What is the most remarkable accomplishment or finding of your project?

Although this is not at all unique finding, the most striking thing we observed was the degree to which open-ended materials and child-directed activities meant deep engagement for a wide variety of ages and abilities.

To quote responses from two parent attendees:
“At first my sons (9) and (12) didn’t want to play, but later really enjoyed their time, as much as my 4 year old!!”
“My favorite part was that both of my children could participate in the activity together. One is 3 and the other 8. It is good for children to work together with all age groups.”
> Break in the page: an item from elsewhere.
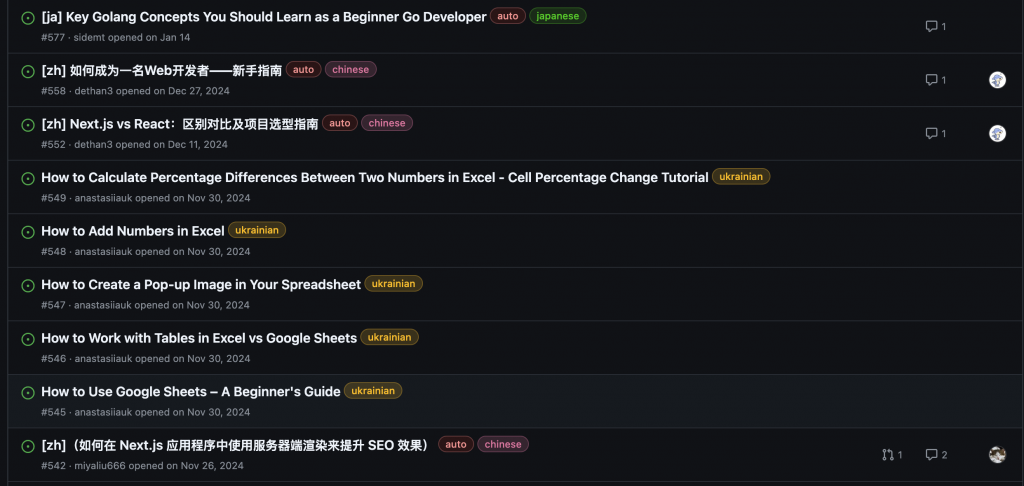Open issue How to Create a Pop-up Image
The image size is (1024, 486).
201,284
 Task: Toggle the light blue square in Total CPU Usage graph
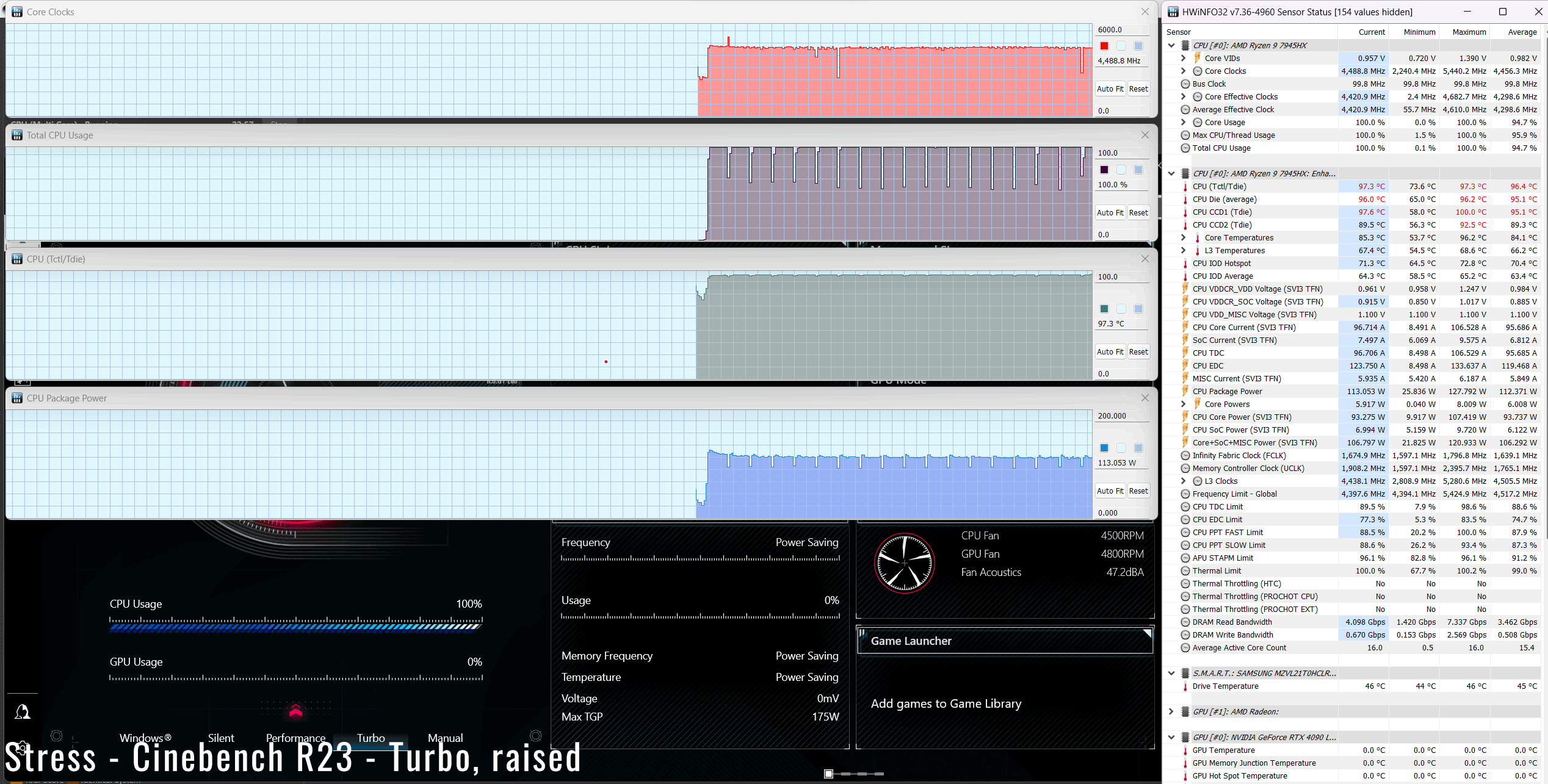tap(1138, 170)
Though I try to design our traditional library programs to accommodate a wide range of ages, I have yet to plan another program that was equally engaging for both a preschooler and a preteen. Even if we do not end up pursuing official Anji Play programming further, the power, flexibility, and wide appeal of open-ended materials and child-directed activities will inform many of my purchasing and planning decisions in years to come.
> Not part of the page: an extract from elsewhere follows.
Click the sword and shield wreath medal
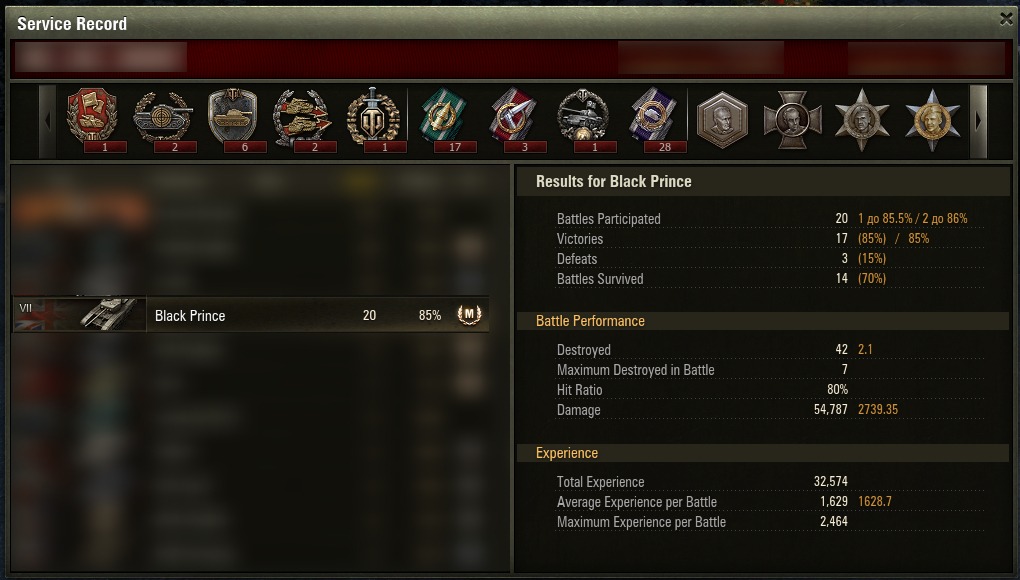This screenshot has height=580, width=1020. tap(373, 118)
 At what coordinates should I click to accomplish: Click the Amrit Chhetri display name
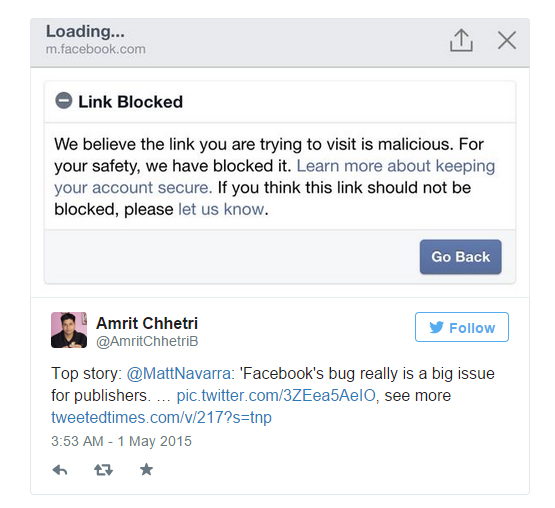point(147,323)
Anything else you’d like us to know?

Based on the results of this pilot program we will continue to pursue Anji Play programming, official materials, and training going forward. The timeline is still in flux due to funding and other programming commitments.
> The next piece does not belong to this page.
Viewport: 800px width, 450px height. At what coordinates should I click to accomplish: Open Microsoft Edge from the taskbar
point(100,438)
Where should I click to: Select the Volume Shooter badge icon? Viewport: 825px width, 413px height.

Some possible next steps include:

  • A pilot series of indoor/library-hosted events slated for Spring 2019.
  • A repeat series of outdoor summer events hosted in partnership with the Town of Clay or another area parks and rec entity.
  • Identifying funders and partners for the purchase of official Anji Play materials. The materials are not available for public purchase, not currently manufactured in the US, and very bulky, so the cost for a full set can range $20,000-30,000 (this includes international shipping). This is a tall order, but as the materials are designed for intensive and daily use in an outdoor setting, there should be little in the way of maintenance and upkeep costs after purchase. If we can find a local transport method and address liability concerns fully, we would strongly consider loaning these materials to other libraries, recreation agencies, and early childhood education agencies in the area.
  • Identifying funding sources or sponsorship for future Anji Play leadership training and certification. AnjiPlay World is in the process of registering its first cohort of leadership trainees, who will receive 500 hours of training (including stateside site visits) beginning Spring 2019.